Entries taken from a collection:
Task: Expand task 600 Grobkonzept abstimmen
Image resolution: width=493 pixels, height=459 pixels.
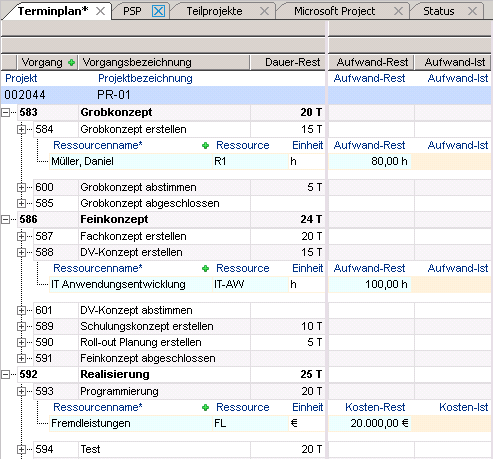Action: [x=21, y=187]
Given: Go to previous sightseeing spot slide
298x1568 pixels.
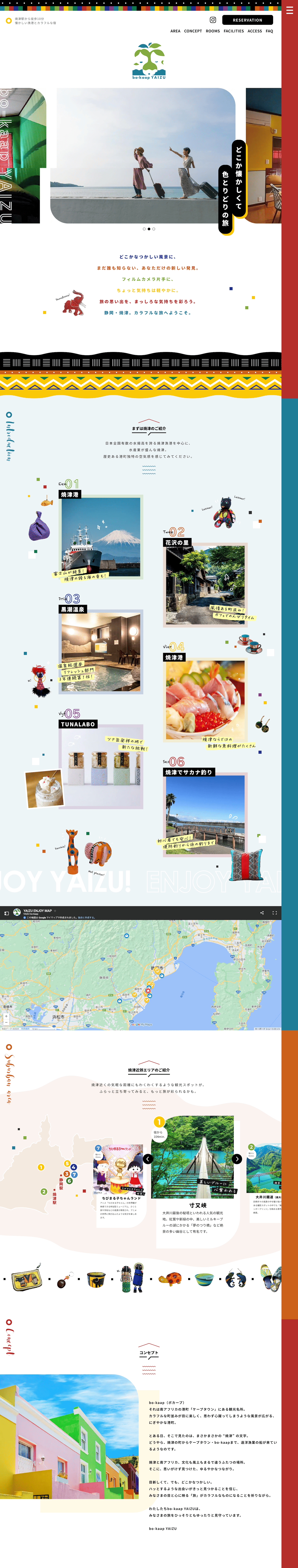Looking at the screenshot, I should tap(148, 1159).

* _Exercise instructions_
Print every line above exactly. Leave the pictures out.

* _Task result_
Task: Expand task 600 Grobkonzept abstimmen
Image resolution: width=493 pixels, height=459 pixels.
Action: [x=21, y=187]
Given: Go to previous sightseeing spot slide
298x1568 pixels.
Looking at the screenshot, I should tap(148, 1159).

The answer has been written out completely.